::: DATA PROVIDED :::

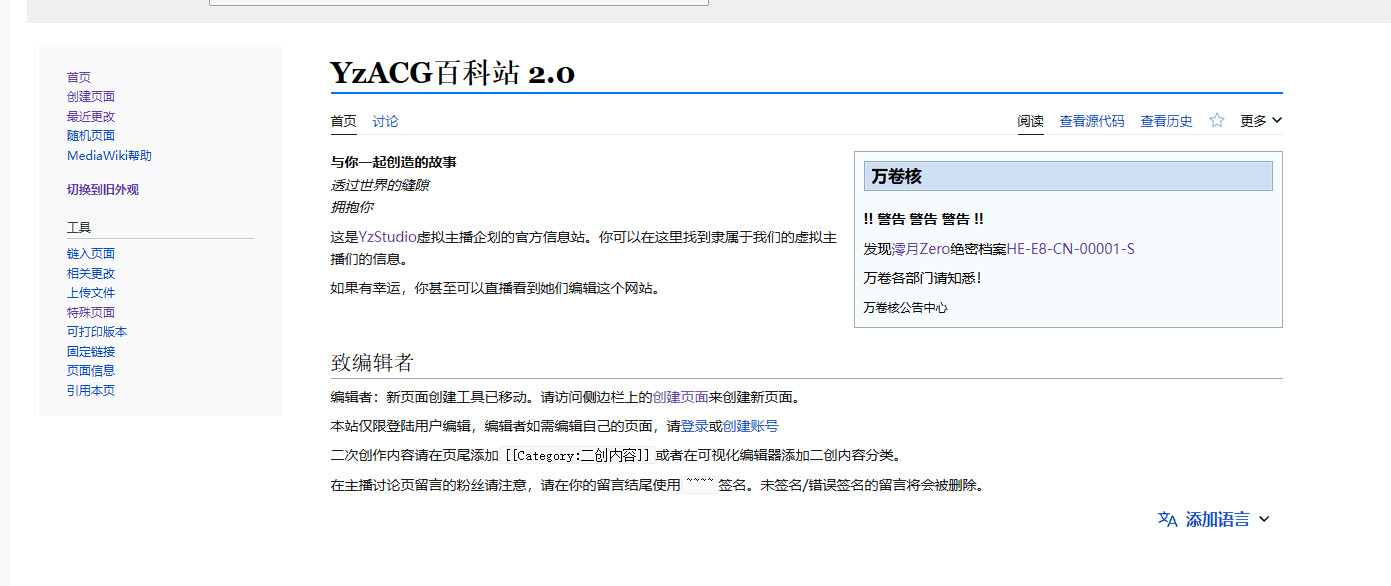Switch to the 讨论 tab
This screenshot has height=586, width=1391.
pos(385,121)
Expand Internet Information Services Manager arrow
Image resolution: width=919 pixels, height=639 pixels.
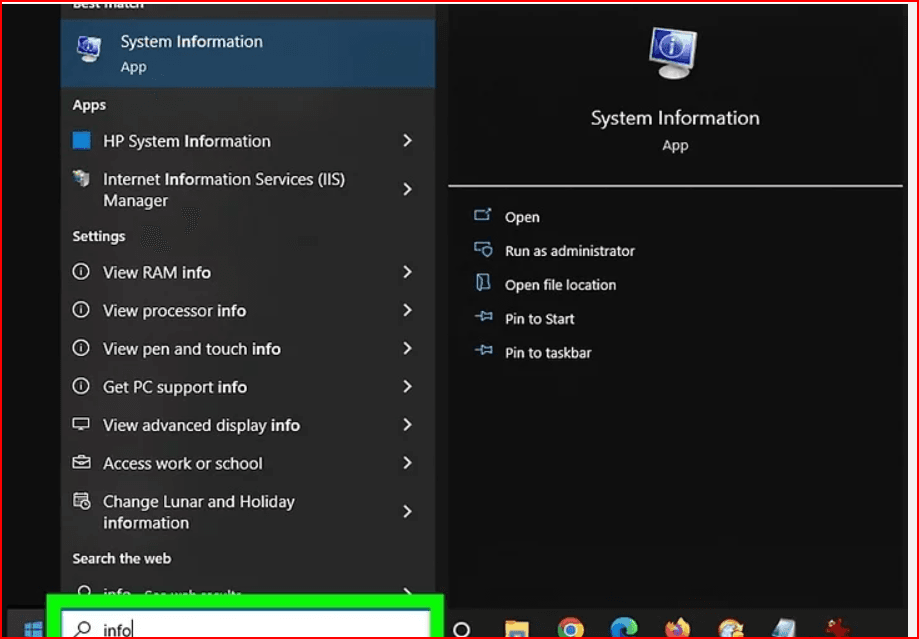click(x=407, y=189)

:::
::: DATA PROVIDED :::

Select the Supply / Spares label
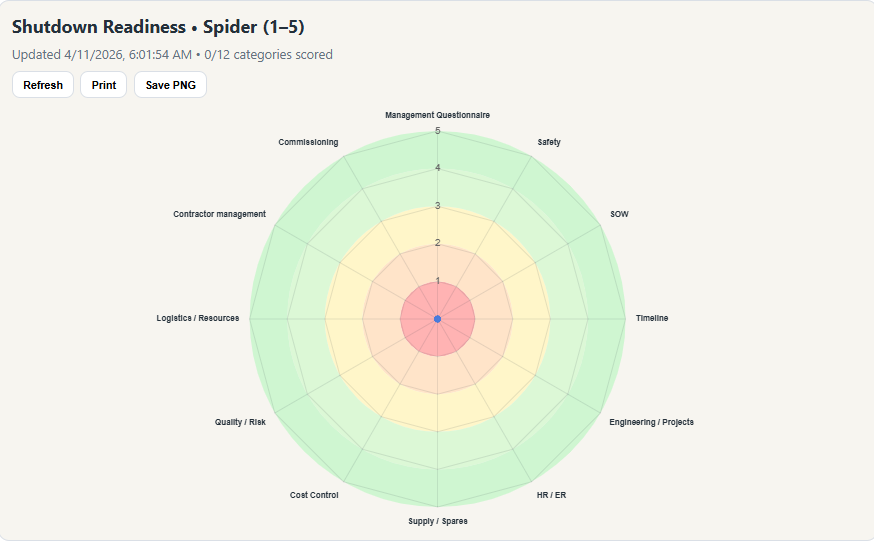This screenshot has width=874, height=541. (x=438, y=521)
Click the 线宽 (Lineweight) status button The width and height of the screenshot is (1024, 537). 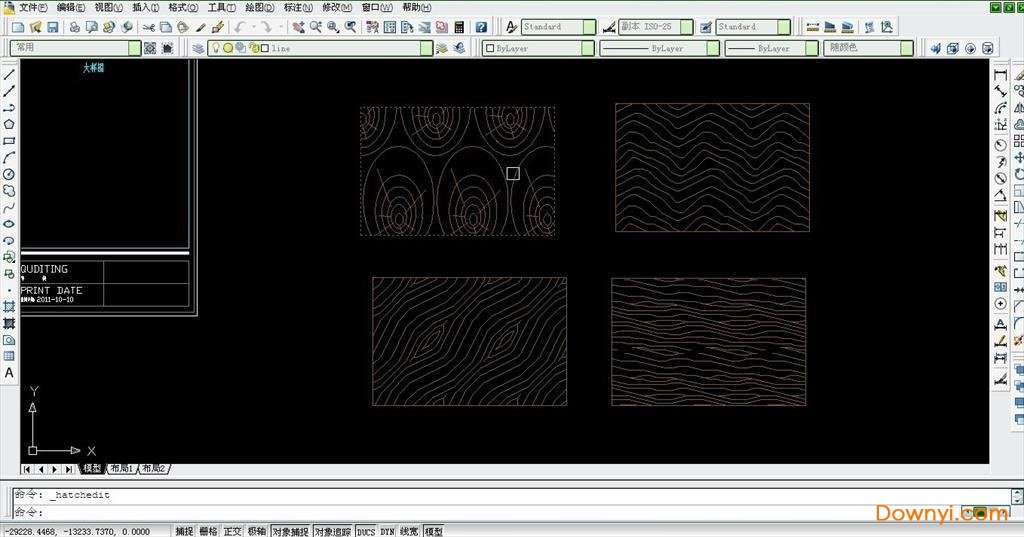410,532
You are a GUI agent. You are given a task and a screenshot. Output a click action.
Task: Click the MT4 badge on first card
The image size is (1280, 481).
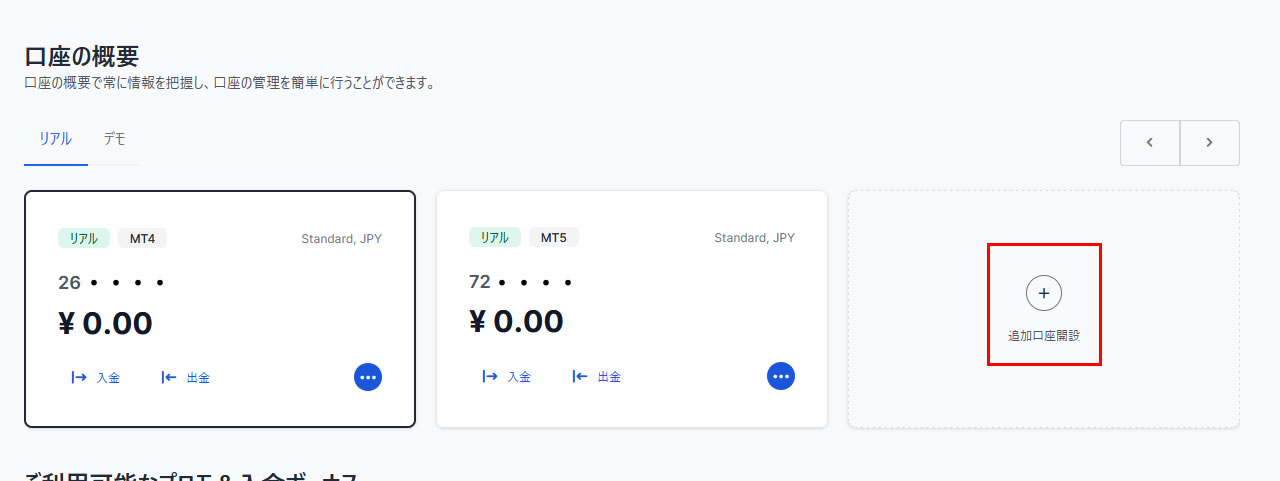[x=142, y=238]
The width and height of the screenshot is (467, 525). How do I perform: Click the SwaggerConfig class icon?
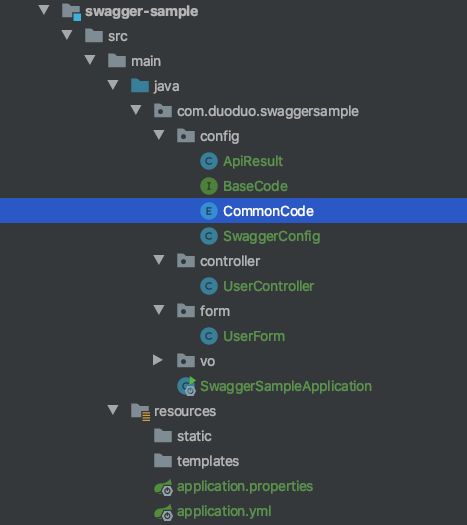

:::

__WHAT YOU SHOULD DO__
Exactly reproduce the lines above, starting at the one that contains "You are a GUI" and ending at the one that contains "The width and height of the screenshot is (467, 525).", both inclusive; leave the pictures out and add no other lines.

__EXERCISE SOLUTION__
You are a GUI agent. You are given a task and a screenshot. Output a click action.
Task: Click the MT4 badge on first card
The image size is (1280, 481).
[x=142, y=238]
The width and height of the screenshot is (467, 525). How do I perform: Click the SwaggerConfig class icon?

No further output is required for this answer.